Field to Fork Announces Another Successful Year

The organization’s hunter recruitment program reported 43 hunts across 17 states in 2021.

by posted on April 15, 2022
Hunters Of Color NY
In one event, Field to Fork partnered with The Nature Conservancy, Hunters of Color, Backcountry Hunters and Anglers, and the New York Department of Environmental Conservation.
Photo by Kevin Erdvig/courtesy National Deer Association

The National Deer Association’s (NDA) food-focused hunter recruitment program, Field to Fork, aims to teach adults from non-hunting backgrounds how to harvest their own local meat. After finding fledgling hunters at local farmers markets, Field to Fork’s unique approach starts with offering a sample from a spread of venison sausage, grilled backstrap and venison jerky. They are also provided literature about deer hunting and are offered the opportunity to participate in a season-long mentored hunting program.

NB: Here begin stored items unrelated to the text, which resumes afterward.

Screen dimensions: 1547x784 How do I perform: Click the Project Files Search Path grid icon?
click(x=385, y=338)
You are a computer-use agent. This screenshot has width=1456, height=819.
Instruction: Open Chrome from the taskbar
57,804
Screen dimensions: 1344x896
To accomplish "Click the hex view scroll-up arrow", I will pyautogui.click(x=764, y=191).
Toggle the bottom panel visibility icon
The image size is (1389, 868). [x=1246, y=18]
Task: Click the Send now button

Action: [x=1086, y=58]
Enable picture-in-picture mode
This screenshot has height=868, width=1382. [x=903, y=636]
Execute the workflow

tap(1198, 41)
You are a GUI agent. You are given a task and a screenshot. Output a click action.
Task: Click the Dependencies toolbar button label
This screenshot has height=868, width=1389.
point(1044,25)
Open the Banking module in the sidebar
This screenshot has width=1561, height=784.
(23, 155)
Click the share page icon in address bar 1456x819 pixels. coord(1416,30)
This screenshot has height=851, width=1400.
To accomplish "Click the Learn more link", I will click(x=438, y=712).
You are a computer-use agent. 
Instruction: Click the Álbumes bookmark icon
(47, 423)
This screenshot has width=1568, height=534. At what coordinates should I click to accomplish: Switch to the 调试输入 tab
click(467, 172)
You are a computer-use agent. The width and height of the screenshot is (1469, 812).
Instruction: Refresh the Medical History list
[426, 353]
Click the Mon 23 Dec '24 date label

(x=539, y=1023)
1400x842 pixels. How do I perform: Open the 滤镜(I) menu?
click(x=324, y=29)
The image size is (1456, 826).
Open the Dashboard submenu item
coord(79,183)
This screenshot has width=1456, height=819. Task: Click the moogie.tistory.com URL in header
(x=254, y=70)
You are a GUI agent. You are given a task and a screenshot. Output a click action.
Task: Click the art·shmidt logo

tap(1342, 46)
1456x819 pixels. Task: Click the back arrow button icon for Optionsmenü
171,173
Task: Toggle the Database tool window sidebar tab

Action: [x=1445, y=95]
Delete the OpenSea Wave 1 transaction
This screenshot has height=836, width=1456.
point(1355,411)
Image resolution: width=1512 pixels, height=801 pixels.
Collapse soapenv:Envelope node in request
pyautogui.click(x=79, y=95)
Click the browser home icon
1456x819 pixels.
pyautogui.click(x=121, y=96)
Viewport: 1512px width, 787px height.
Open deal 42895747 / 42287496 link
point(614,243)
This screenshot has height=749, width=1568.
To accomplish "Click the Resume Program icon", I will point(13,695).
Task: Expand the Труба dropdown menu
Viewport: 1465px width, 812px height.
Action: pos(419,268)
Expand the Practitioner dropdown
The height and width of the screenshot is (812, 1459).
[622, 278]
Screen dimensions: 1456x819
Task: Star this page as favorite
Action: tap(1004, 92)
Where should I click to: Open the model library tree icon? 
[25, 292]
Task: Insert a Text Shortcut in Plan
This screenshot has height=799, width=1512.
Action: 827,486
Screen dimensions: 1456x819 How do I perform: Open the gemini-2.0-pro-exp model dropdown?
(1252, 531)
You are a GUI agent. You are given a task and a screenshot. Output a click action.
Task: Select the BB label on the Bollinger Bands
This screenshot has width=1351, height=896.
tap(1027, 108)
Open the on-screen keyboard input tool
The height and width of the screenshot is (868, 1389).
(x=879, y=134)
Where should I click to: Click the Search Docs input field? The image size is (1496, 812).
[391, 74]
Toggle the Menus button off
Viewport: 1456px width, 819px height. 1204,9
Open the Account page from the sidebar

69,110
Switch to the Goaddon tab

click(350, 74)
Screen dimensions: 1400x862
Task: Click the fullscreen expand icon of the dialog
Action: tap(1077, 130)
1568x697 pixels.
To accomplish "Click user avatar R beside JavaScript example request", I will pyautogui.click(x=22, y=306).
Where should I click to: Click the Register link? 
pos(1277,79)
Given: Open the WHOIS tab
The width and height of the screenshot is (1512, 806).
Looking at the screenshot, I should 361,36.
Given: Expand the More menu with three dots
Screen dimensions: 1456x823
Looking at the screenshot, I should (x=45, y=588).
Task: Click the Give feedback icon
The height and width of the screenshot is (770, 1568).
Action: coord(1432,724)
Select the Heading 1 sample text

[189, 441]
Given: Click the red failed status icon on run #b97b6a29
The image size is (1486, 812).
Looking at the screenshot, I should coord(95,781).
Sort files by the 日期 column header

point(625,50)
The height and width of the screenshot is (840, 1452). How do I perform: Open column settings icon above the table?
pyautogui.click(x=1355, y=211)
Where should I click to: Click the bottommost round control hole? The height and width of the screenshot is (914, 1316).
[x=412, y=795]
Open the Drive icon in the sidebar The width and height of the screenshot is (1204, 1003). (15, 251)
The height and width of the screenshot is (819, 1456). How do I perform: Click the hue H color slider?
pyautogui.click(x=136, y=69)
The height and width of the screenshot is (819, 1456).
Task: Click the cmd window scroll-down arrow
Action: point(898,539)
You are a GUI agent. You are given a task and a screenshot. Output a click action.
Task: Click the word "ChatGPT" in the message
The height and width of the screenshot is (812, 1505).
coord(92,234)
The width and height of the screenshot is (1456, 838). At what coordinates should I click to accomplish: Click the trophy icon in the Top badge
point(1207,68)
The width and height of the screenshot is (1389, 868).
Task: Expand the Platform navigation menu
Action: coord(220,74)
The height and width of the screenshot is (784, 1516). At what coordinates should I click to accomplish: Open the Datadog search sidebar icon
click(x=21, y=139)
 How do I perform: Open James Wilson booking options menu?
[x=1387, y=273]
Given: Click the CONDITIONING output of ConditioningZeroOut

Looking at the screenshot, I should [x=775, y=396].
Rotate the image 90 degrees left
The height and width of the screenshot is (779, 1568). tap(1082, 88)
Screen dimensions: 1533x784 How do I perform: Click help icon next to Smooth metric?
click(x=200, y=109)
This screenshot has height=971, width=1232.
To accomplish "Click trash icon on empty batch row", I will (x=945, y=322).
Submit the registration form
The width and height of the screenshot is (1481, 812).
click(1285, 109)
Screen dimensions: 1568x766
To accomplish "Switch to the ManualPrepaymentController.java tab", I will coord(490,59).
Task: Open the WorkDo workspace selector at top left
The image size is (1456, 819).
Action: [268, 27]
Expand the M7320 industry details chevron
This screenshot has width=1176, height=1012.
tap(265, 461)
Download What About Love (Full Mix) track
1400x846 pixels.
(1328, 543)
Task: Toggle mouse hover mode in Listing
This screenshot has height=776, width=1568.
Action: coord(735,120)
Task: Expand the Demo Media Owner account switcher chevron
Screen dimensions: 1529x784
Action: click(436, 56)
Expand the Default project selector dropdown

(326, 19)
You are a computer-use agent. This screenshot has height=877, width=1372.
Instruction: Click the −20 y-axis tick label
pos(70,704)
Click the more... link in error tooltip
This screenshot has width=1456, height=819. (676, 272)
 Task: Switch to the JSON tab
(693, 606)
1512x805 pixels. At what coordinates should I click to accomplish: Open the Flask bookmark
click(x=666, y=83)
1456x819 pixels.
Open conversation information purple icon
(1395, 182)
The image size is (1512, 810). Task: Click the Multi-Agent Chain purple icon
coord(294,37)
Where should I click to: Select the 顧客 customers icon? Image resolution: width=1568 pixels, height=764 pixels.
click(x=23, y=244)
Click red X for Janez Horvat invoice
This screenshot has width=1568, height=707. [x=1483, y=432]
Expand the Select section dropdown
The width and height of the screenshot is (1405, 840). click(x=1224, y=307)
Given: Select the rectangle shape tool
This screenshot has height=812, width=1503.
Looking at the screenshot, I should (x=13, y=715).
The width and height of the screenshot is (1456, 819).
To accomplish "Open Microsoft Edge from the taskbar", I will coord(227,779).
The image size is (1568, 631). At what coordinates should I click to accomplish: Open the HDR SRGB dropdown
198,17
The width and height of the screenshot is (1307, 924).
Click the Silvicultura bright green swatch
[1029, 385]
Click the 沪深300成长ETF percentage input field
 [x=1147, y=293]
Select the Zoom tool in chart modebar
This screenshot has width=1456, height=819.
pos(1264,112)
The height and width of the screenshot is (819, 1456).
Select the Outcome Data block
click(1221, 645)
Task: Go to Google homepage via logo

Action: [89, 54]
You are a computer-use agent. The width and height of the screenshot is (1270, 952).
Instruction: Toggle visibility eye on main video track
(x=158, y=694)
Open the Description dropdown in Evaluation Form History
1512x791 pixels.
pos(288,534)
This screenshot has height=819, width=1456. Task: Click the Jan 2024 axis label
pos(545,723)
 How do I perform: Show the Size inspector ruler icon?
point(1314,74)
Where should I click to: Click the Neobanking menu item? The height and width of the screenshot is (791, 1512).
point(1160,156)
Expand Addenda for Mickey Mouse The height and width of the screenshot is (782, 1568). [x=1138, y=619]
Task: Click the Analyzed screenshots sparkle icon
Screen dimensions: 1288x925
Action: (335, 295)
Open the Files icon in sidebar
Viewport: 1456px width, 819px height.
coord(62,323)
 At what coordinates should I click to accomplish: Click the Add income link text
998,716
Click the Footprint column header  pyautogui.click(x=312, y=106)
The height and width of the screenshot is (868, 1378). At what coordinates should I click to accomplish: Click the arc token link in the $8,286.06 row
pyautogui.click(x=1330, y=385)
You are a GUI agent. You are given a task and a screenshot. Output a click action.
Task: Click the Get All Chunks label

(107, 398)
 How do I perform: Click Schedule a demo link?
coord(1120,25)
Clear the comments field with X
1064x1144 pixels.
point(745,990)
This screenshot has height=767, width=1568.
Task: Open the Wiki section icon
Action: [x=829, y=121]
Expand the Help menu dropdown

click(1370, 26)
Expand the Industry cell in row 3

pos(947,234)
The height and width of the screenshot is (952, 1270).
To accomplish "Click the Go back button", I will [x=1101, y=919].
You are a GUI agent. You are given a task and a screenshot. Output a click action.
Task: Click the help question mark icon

The goal of Field to Fork is to teach participants how to hunt and acquire a wild, healthy and sustainable source of food on their own. This program has hosted mentored hunting trips in Alabama, Florida, Georgia, Iowa, Indiana, Kentucky, Maryland, Michigan, Missouri, North Carolina, New York, Pennsylvania, South Carolina, Texas, Virginia, Vermont and Wisconsin in 2021.

“The Field to Fork program has been beyond successful and it’s really exciting to put another great year in the books,” said Nick Pinizzotto, president and CEO of NDA. “Hunter recruitment is such an important part of our mission and seeing so many new hunters get excited to learn and experience what Field to Fork really means is extremely fulfilling.”

By bringing together individuals with an interest in wild food, wild spaces and deer hunting, non-hunters can experience the excitement of deer camp or when hunting with friends and family. The community is a diverse group of individuals brought together by their shared passions. The organization credits its program’s camaraderie for its success. Thanks to these 43 mentored hunts, participants are sharing their new skills with friends or family. 

“Eighty percent of Field to Fork recruits are in fact continuing to hunt independently. They are sharing their venison with others, buying hunting equipment of their own and even taking other new hunters into the deer woods,” said Hank Forester, NDA Director of Hunting. “Field to Fork is proving there is strong desire among many non-hunting adults to learn to hunt deer for food.” And now Field to Fork graduates have the independence and ability to hunt on their own after receiving a helping hand for their first experience.